Passage given:
————
As the dancer passes the top of his flight, the second illusion begins to go into effect. Contradicting the eye’s observation of the gradual descent of the body, the long lines of the artist’s arms and legs are steadily raised to point more and more upward. Be the reason whatever it may, the spectator is much less conscious of the body’s descent than of the level—or even rising—direction of those long lines; lines which, by the time the step is half completed, have come to appear a good deal longer than they are. The dancer lowers his foot just in time to alight properly. The eye meantime has been so impressed by the sweep of horizontals that it conveys to the mind an agreeably exaggerated statement of the length of leap they represent. Also it probably has been so puzzled that its owner, unless he knows something of dancing, has failed to catch the value of the step as a thing of beauty.
————
Data listing:
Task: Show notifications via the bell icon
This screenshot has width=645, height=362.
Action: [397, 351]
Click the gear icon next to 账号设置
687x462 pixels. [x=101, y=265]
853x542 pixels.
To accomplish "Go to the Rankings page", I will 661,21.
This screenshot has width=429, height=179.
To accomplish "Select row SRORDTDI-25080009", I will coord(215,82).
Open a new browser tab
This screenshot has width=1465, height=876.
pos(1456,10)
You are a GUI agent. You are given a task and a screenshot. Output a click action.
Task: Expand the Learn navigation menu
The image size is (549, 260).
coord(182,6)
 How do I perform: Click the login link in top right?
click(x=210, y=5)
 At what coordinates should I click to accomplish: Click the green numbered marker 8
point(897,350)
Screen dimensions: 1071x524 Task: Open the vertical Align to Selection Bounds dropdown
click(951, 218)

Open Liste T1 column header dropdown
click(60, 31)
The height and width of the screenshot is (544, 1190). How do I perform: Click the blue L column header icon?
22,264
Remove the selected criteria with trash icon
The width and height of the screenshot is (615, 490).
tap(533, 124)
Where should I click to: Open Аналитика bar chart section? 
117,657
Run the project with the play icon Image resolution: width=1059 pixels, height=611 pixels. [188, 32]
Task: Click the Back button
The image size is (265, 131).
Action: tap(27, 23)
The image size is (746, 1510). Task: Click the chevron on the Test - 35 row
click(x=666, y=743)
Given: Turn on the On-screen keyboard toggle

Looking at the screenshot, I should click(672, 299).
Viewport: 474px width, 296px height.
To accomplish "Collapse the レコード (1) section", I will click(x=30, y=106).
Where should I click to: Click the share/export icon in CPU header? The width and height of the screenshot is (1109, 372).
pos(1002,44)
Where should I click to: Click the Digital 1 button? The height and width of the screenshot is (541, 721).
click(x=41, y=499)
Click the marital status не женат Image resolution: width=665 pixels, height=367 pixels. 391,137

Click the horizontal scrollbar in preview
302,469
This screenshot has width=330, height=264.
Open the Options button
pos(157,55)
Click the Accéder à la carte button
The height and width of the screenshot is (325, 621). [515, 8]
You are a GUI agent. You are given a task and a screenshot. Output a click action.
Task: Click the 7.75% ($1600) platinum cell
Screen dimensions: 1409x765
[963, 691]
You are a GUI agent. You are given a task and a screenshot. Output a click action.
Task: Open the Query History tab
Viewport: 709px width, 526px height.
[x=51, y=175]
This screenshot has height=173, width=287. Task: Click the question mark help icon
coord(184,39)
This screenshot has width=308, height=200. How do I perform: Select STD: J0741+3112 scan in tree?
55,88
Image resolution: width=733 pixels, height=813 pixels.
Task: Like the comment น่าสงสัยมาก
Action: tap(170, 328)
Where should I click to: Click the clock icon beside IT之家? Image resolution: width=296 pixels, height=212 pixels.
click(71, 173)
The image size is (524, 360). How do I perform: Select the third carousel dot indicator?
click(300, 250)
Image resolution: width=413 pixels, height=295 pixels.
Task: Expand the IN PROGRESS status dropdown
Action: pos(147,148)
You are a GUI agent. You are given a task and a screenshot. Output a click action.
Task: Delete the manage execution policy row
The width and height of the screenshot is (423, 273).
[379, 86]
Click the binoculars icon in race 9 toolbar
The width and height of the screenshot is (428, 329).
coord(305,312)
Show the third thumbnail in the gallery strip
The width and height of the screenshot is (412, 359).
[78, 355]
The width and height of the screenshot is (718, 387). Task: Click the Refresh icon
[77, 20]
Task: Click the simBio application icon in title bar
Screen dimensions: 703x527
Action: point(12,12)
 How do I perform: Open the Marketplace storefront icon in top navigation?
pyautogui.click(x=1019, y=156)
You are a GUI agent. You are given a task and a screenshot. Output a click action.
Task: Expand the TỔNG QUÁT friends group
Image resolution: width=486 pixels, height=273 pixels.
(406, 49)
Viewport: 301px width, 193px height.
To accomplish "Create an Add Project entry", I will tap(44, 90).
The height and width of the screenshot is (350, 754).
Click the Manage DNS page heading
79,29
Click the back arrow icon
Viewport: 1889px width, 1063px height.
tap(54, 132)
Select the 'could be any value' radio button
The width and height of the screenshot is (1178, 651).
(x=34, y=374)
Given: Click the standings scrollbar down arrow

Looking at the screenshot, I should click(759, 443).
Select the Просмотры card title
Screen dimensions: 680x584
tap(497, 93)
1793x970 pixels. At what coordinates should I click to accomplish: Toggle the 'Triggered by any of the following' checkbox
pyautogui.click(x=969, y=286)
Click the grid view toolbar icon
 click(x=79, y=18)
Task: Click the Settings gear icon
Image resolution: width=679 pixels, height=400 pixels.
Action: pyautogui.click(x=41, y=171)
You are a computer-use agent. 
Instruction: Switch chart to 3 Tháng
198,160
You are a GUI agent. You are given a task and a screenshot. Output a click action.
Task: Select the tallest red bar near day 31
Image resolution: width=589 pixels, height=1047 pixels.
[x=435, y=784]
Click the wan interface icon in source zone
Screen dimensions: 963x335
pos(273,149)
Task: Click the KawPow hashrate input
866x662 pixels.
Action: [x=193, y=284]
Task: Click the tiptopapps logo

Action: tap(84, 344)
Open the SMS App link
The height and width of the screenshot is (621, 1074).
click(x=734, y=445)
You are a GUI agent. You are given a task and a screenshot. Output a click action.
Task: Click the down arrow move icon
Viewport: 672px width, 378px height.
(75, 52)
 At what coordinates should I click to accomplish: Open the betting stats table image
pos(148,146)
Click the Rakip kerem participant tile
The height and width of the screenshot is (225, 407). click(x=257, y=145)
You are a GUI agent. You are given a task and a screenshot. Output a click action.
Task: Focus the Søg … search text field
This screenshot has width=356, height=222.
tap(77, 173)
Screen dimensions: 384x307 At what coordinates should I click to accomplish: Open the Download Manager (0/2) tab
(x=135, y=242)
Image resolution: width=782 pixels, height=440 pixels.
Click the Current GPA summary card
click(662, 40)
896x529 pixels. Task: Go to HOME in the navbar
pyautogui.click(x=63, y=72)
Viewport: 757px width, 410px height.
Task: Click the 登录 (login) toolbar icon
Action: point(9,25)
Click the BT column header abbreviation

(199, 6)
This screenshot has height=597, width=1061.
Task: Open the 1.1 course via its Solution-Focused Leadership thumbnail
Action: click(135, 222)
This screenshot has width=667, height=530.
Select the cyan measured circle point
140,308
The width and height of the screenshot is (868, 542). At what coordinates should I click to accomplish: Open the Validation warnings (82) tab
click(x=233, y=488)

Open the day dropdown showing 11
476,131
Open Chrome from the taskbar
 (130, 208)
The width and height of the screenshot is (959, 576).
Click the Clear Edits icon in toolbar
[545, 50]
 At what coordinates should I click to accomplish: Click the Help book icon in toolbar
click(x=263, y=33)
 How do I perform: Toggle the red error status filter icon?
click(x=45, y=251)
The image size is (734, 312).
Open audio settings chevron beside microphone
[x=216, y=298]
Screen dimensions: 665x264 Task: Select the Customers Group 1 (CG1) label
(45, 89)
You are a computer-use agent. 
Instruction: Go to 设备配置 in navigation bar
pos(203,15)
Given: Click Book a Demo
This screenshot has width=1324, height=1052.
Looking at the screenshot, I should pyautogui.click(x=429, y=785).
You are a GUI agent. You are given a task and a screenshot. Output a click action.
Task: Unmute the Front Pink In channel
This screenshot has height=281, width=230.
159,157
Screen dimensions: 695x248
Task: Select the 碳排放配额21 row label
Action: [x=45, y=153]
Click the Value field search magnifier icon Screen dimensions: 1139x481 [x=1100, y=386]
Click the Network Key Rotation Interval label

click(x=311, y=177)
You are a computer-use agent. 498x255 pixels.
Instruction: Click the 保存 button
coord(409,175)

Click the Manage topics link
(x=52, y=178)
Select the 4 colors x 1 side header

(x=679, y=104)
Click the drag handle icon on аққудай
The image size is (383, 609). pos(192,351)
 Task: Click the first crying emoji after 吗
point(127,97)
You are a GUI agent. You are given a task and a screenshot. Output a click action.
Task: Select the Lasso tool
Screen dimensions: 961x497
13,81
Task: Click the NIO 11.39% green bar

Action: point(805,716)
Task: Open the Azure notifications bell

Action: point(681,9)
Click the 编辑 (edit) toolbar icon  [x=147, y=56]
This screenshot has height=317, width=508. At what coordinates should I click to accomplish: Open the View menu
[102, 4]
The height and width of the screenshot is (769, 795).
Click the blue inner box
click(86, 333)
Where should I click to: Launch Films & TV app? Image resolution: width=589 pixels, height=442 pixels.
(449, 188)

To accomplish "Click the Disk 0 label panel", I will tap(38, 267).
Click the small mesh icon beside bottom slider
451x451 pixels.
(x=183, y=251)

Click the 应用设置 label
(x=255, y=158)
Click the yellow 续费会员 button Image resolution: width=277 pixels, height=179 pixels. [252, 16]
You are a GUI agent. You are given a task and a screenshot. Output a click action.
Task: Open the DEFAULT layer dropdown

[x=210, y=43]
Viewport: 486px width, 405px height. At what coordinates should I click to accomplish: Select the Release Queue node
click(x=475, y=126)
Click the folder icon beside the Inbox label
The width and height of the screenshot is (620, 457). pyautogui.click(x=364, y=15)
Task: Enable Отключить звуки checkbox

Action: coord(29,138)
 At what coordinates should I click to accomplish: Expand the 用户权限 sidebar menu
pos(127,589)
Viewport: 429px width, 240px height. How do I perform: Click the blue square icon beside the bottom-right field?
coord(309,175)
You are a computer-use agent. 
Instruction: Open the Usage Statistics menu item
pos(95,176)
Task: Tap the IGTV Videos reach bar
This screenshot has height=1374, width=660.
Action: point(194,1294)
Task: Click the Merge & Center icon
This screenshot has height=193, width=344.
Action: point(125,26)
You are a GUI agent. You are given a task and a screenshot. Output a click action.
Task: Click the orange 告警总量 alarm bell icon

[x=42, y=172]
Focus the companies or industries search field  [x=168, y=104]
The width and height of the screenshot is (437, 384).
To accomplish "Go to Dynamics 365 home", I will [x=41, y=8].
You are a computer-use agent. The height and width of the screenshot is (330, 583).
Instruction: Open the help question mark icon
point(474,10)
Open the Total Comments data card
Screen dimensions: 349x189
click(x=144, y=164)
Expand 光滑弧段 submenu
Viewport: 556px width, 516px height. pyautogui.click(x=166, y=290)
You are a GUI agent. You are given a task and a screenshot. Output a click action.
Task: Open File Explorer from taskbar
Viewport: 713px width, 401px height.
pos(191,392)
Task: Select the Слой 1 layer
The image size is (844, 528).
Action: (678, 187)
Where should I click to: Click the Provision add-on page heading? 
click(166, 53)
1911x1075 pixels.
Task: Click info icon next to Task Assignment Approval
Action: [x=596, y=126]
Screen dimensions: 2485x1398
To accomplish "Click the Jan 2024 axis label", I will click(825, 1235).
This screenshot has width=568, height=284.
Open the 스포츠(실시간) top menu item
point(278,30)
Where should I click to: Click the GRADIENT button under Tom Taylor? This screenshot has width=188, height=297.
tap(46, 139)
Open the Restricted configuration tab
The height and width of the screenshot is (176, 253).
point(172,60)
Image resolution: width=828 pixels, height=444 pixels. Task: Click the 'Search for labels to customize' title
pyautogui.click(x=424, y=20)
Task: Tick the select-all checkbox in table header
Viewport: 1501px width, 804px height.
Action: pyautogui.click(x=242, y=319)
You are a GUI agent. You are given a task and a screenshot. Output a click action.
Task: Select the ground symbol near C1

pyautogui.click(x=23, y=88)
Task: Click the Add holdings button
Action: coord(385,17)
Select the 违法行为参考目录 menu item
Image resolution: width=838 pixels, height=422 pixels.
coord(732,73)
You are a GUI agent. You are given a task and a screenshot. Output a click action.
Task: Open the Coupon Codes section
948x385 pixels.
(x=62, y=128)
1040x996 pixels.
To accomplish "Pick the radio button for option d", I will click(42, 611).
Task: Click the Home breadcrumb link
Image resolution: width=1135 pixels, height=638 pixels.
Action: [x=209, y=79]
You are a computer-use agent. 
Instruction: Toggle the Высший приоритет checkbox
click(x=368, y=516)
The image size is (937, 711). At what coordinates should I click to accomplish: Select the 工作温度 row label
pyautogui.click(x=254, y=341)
————
Given problem A: In the passage on the dancer's leap, at what moment does the second illusion begin to go into effect?
Given problem B: Proceed with the passage on the dancer's leap, writing on from its final sentence.
The listing stands apart from the passage on the dancer's leap and is unrelated to it.

Final answer A: It begins as the dancer passes the top of his flight.

Final answer B:
Reasonable familiarity with the foregoing descriptions of steps will, it is hoped, enable the reader to look at great dancing with the added joy that comes of intelligent sympathy with the ballet’s intent as decoration, as well as insight into its technical means. The résumé of steps includes the ballet’s fundamentals. Each step has its variations, as has been suggested; some of the variations diverge far enough from the basic step to have earned a special designation. For the sake of simplicity, the special names of subvarieties of steps have been eliminated from this little discussion; but not at the sacrifice of anything that a well-informed connoisseur of the ballet need know.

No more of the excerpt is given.